Subject: Re: scsi kernel crashes - sbc & ncrscsi (long)
To: Hauke Fath <saw@sun0.urz.uni-heidelberg.de>
From: Jason Thorpe <thorpej@nas.nasa.gov>
List: port-mac68k
Date: 06/14/1996 15:13:19
On Thu, 13 Jun 1996 23:43:46 +0100 
 saw@sun0.urz.uni-heidelberg.de (Hauke Fath) wrote:


[ Scott sez...]
 > >Thanks to Jason Thorpe for pointing this out.  (HI JASON! :-)

sure ... Looking at the code, that panic just stunk of unwanted reentrance.

[ Hauke sez...]
 > YEA!
 > 
 > This helped  :-)
 > -- for the sbc driver, that is. ncrscsi kernels still don't run on my se/30.

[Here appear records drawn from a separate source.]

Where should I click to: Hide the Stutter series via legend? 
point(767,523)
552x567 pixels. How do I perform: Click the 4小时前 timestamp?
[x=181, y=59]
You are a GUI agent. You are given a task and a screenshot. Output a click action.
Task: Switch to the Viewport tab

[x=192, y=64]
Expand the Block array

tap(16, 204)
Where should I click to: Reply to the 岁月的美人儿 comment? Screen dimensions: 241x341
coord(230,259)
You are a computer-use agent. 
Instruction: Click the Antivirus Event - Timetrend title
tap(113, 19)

Is it the _same_ panic with ncrscsi kernels?  If moving splimp -> spl4 
``fixes'' the bug for kernels with an sbc driver, it really ought to do 
the same thing for ncrscsi...

splimp is supposed to prevent reentrancy for routines that deal with 
memory allocation and management.  I.e. malloc() runs at splimp, parts of 
pmap run at splimp, etc.  This is a hysterical name left over from the 
days of Internet Message Processors ... If I remember how it worked 
correctly, you basically needed to allocate the mbuf for an incoming 
packet, and had to keep the IMP from interrupting while you did this 
(because, if it did, you'd have to allocate an mbuf ... there's the 
unwated reentrance), thus splimp.  This is why, in the early days of 
NetBSD, the network interface drivers had calls to splimp() (splnet was, 
in those days, used to block the network software interrupts).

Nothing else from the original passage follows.